A sea lion research station that lost its animals to the Vancouver Aquarium due to funding cuts is inching closer to re-opening after the city of Port Moody and several residents banded together to try and save it.
Following an $18,000 dollar donation from local realtors and on-going support from researchers and concerned citizens, the Salish Sea Research and Education Society officially launched in June.
The society managed to hang on to one of the pinniped pens and a floating work shed, a section of the research station once made up of several structures built atop docks.
But the funds it has already secured are going fast as costs associated with engineering surveys, towage fees, insurance and safety signage pile up.
The repurposed facility could house a variety of fish or even harbour seals as part of the dual education and research goals of the new managers, said Andrew Trites, former head of the station and current director of the University of British Columbia’s Marine Mammal Research Unit.
“Port Moody is an area where you’re very close to nature. But it’s very easy for people to lose sight of it,” said Trites.
“Having a base like that gives a chance for kids in Port Moody to get on the water and see marine life.”
The transition comes at a time when many districts are looking for ways to get into line with the province’s guidelines for “learning groups.” Teaching students outside the four walls of a classroom could ease the anxieties around COVID-19 and offer an unmatched learning experience, say proponents of the facility.
“If people get to learn about it, experience it and cherish it, they’ll do more to protect it,” said Trites.
Dave Rosen, who for years has carried out research at the station in his dual role at UBC and the Vancouver Aquarium, said the new centre will likely incorporate marine mammal research as some “part of the game plan” going forward.
But restructuring the research centre also offers a chance to rejig its research priorities, from past work looking to inform conservation off Alaska to more localized concerns.
That could include building insights into the food chain connecting salmon and southern resident orcas, or harbour seals and the transient killer whale families that have been known to hunt off Port Moody.
“There’s a lot of debate about how much development — like housing, industry — all impact the marine environment,” said Rosen. “We’ve got choices to make.”
Who guides where research, education and conservation will go at the new centre is set to change too. Board member Melissa Chaun has been in contact with the Tsleil-Waututh First Nation and is looking to use their Burrard Inlet Action Plan as a template to guide research priorities.
That plan identifies several pressures on the Burrard Inlet’s ecosystem, including sediment contamination and the destruction of shellfish beds that have prevented the First Nation from harvesting since 1972.
Another idea is to act as a kind of Port Moody outpost for the Vancouver Aquarium’s Marine Mammal Rehabilitation Centre.
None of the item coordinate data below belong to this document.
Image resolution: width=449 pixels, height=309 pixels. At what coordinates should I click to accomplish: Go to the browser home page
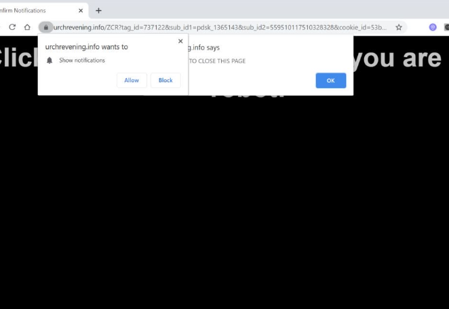tap(27, 27)
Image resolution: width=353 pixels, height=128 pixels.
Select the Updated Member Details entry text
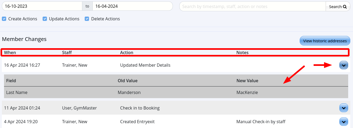145,65
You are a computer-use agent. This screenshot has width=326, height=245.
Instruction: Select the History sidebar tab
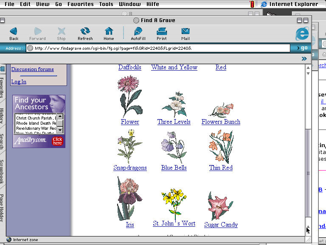pyautogui.click(x=2, y=116)
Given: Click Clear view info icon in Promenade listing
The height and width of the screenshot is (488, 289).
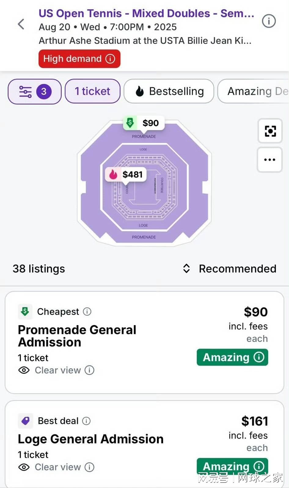Looking at the screenshot, I should [89, 370].
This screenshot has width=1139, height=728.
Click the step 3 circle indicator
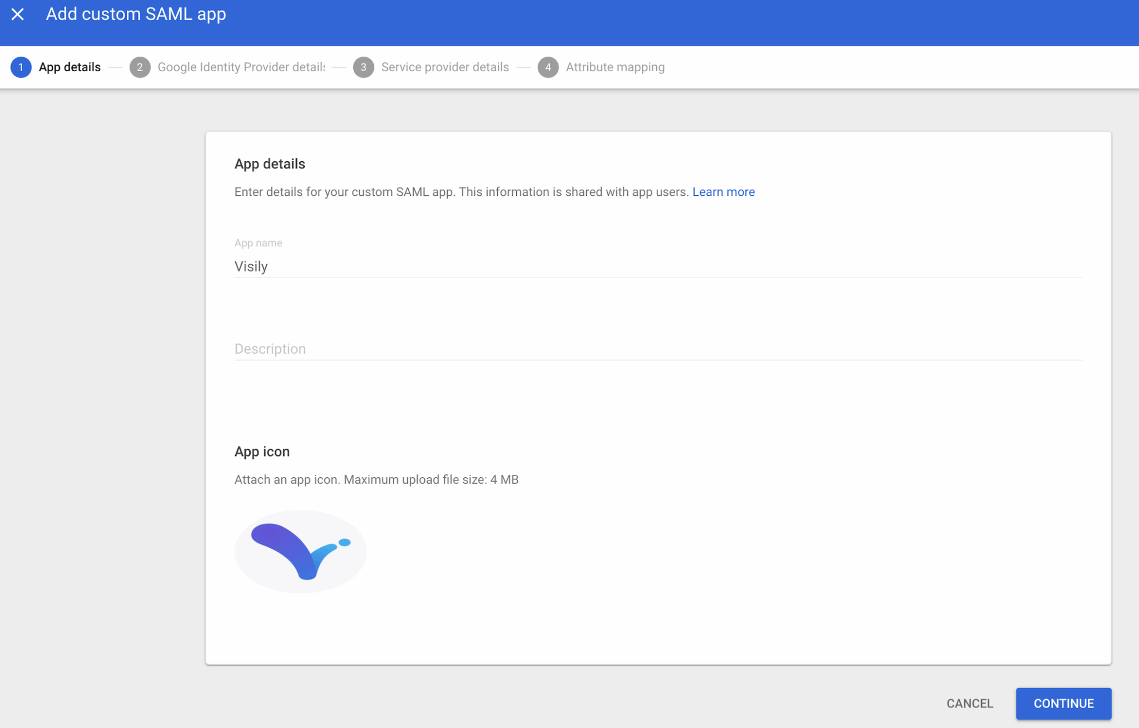click(364, 67)
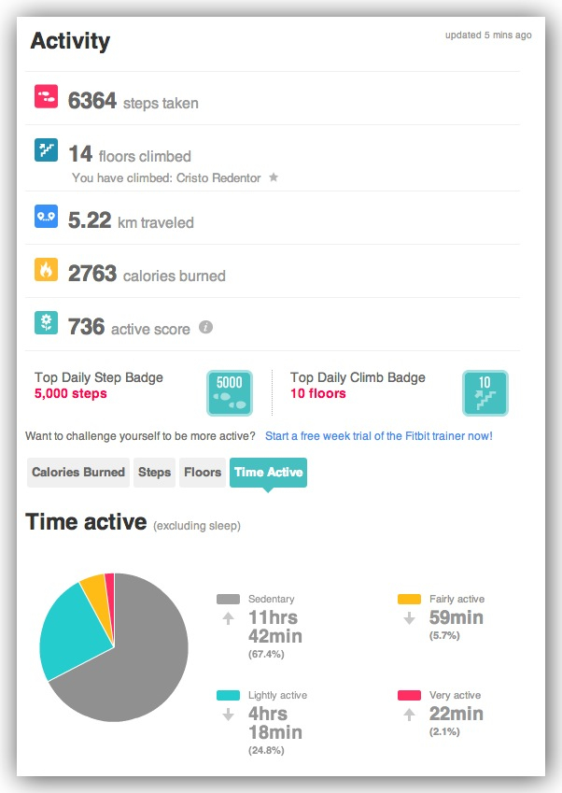Click the teal Lightly active legend swatch
Screen dimensions: 562x793
pos(228,696)
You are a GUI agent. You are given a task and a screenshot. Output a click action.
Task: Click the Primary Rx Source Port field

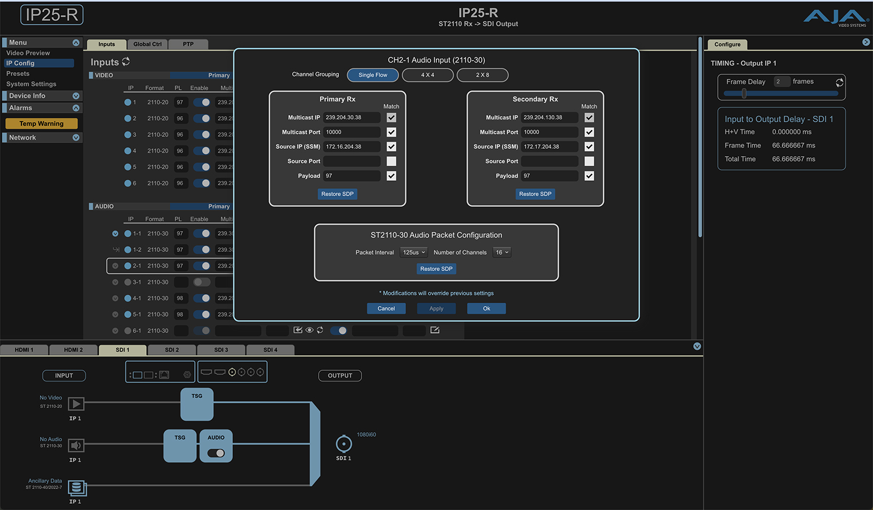[352, 161]
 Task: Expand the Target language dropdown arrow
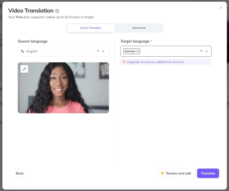point(206,51)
At the same time, Chaun is looking to a future where groups of school students could rotate between shoreline tours, an on-site touch tank that lets you get up close to sea life, and an excursion on Tsleil-Waututh's big canoe that Takaya Tours now uses to guide cultural trips around the inlet.
The plan is to get the whole community involved, from researchers at the region’s universities and colleges to local students and residents.
“It’s important, with the pandemic not over, to get people involved in some of the most important issues of our day, like climate change,” said Chaun. “If we can come together in positive ways that will really help the community as a whole, I think it’s really important for people.”
Whereas off the West Coast of Vancouver Island, Bamfield Marine Sciences Centre has served as a research and education base for Western Canada’s biggest universities — including UBC, SFU, UVIC, as well as the universities of Alberta and Calgary — the Port Moody facility could offer a more accessible learning hub, said Chaun.
“Bamfield is a really remote place—there’s a lot of people that won’t be able to access it,” said Chaun.
Exactly where on the Port Moody waterfront the new research station will live is an open question.
For the interim, the city of Port Moody has helped secure approval from the Vancouver Port Authority to temporarily dock the facility near Reed Point Marina. But Chaun said the long-term plan to build up the facility as a world-class station would require a sheltered location, both protected from winter wind and waves and close enough that people can access it.
One such site could be off Rocky Point Park or along the adjacent shoreline near the Moody Centre SkyTrain station, said Bill Laidler, chair of Salish Sea Research and Education Society.
But as costs mount, the group said it has no time to wait, and it has begun fundraising to help cover such costs as Department of Fisheries and Oceans permits to allow for live touch tanks, as well as a COVID-19 health and safety plan that meets provincial and municipal guidelines.
The group is now looking to raise $50,000 through a GoFundMe campaign to refurbish the floating sea lion pen into marine education centre open on evenings and weekends to begin with, and private school tours once the current pandemic subsides.
“This is just a springboard for a long-term, permanent ocean centre,” said Chaun.